WHAT YOU ARE ASKED TO DO:
Starting at the line that contains "The width and height of the screenshot is (544, 868)." and ending after the line that contains "[x=393, y=147]", rewrite those rows in full, including the requests. Scale every coordinate in the answers by 1.35 and round to whole numbers, with halves rounding up.

Data on locating visible targets
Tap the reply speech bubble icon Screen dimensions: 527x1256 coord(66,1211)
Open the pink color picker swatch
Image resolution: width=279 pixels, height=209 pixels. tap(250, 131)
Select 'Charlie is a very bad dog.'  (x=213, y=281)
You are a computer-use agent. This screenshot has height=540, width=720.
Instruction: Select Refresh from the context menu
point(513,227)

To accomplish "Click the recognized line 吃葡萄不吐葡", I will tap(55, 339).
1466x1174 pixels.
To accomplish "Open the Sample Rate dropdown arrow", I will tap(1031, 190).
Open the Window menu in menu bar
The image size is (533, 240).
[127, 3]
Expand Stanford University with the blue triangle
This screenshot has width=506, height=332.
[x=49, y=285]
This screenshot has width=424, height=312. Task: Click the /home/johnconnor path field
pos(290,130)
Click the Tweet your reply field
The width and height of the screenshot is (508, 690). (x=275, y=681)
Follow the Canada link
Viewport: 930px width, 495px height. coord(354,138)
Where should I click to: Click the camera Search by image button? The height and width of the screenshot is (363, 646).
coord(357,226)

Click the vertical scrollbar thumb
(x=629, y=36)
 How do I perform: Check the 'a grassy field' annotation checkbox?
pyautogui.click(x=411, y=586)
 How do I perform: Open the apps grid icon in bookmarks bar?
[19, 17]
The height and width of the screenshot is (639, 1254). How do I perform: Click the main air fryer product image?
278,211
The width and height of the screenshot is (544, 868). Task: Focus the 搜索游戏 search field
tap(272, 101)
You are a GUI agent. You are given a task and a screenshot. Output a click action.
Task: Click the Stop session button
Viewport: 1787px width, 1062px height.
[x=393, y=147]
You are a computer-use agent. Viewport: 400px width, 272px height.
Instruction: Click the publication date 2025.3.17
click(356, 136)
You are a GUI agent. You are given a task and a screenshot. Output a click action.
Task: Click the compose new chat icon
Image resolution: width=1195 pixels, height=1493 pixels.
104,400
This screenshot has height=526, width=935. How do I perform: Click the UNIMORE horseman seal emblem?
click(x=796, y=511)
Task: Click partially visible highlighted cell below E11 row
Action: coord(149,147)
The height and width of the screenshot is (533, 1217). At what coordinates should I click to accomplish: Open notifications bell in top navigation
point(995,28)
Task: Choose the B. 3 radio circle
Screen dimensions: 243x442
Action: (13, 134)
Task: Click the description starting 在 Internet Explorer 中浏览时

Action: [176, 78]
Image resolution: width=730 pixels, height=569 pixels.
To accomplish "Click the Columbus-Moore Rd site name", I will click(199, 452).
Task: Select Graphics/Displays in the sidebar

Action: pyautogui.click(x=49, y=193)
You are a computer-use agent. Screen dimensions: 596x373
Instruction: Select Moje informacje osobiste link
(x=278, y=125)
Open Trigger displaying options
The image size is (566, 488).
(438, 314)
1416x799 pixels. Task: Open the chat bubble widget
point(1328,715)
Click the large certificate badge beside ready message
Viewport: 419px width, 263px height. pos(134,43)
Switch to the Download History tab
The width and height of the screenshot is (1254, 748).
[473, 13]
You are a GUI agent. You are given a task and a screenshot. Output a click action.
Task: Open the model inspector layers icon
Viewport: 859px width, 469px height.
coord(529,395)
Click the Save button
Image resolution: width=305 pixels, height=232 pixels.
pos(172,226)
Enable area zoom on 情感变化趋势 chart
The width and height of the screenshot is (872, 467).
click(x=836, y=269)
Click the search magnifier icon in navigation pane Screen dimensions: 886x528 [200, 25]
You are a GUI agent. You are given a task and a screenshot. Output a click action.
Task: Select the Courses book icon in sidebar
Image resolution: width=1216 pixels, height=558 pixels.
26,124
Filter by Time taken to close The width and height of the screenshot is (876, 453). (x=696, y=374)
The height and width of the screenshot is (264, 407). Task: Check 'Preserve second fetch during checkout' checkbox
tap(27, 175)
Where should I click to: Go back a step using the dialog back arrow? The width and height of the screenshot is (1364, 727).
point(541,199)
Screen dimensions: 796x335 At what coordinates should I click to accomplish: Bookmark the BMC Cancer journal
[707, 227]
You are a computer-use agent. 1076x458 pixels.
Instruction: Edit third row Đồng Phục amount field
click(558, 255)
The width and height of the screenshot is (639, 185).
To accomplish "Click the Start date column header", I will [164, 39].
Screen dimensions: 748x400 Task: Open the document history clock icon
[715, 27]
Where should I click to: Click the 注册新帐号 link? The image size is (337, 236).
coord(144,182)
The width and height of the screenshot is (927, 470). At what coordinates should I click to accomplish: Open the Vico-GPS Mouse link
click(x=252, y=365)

RESPONSE:
The width and height of the screenshot is (544, 868). Task: Focus the 搜索游戏 search field
tap(367, 136)
You are a GUI agent. You are given a task and a screenshot. Output a click action.
Task: Click the Stop session button
Viewport: 1787px width, 1062px height.
[x=531, y=198]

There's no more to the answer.